DATA ARCHITECTURE

10 key points to protect your data in the cloud

A practical guide to securing your data & metadata

Gaurav Thalpati
CodeX
Published in
5 min readJul 3, 2022

--

Photo by FLY:D on Unsplash

Data Security is critical. We all know it.

We all want to secure our data — whether in the lake, warehouse or lake house.

And when it comes to practically implementing the data protection rules, we don't want to break it down into theoretical categories such as

  • data security or data governance
  • data or metadata
  • data lake or data warehouse

We just want to ensure that we implement all the required controls to protect our data — All of it. Wherever it resides, whenever it moves, and whoever accesses it!

Here are 10 points to consider to protect your data.

1. Protect the data stored in your cloud data lakes.

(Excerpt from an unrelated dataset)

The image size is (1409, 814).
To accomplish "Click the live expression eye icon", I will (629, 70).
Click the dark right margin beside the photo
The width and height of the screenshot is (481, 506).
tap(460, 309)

Data lakes are the backbone of any data ecosystem. You should ensure that the data residing in your data lake is always secure.

One of the most popular and widely used approaches to secure your data in the lake (also known as "data at rest") is to use encryption.

You can use the inbuilt encryption services the cloud platform provides for encrypting your data.

E.g. In the case of AWS, you can use the AWS KMS service for data encryption. If you are using Azure, you can explore Azure Key Vault services.

2. Protect the data stored within your cloud warehouses.

Like data lakes, you should also encrypt your data in the warehouse.

Some warehouses provide features to encrypt the data while loading in the warehouse. Some of the warehouses might have this as a default or mandatory option.

Having encryption enabled ensures data security.

If you are using Amazon redshift, encryption is not mandatory. However, it is required for data sharing across regions or accounts. So it is best to keep encryption enabled.

For Snowflake, encryption is a default option, and all data loaded in Snowflake gets encrypted by default.

3. Secure the data while moving in/out of your cloud storage (lakes + warehouses)

For AWS implementations, use Site-to-Site VPN for secured, encrypted connection or Direct Connect to ensure that data flows only through the dedicated internal network instead of the internet. It helps in protecting your data as well as increasing data movement speed.

For AWS Direct Connect implementations, for moving data to S3, use the S3 interface endpoints to transfer data securely. Please refer to this blog from AWS for more details on this. I've not implemented this, but it seems like a more secure approach than moving data through the internet.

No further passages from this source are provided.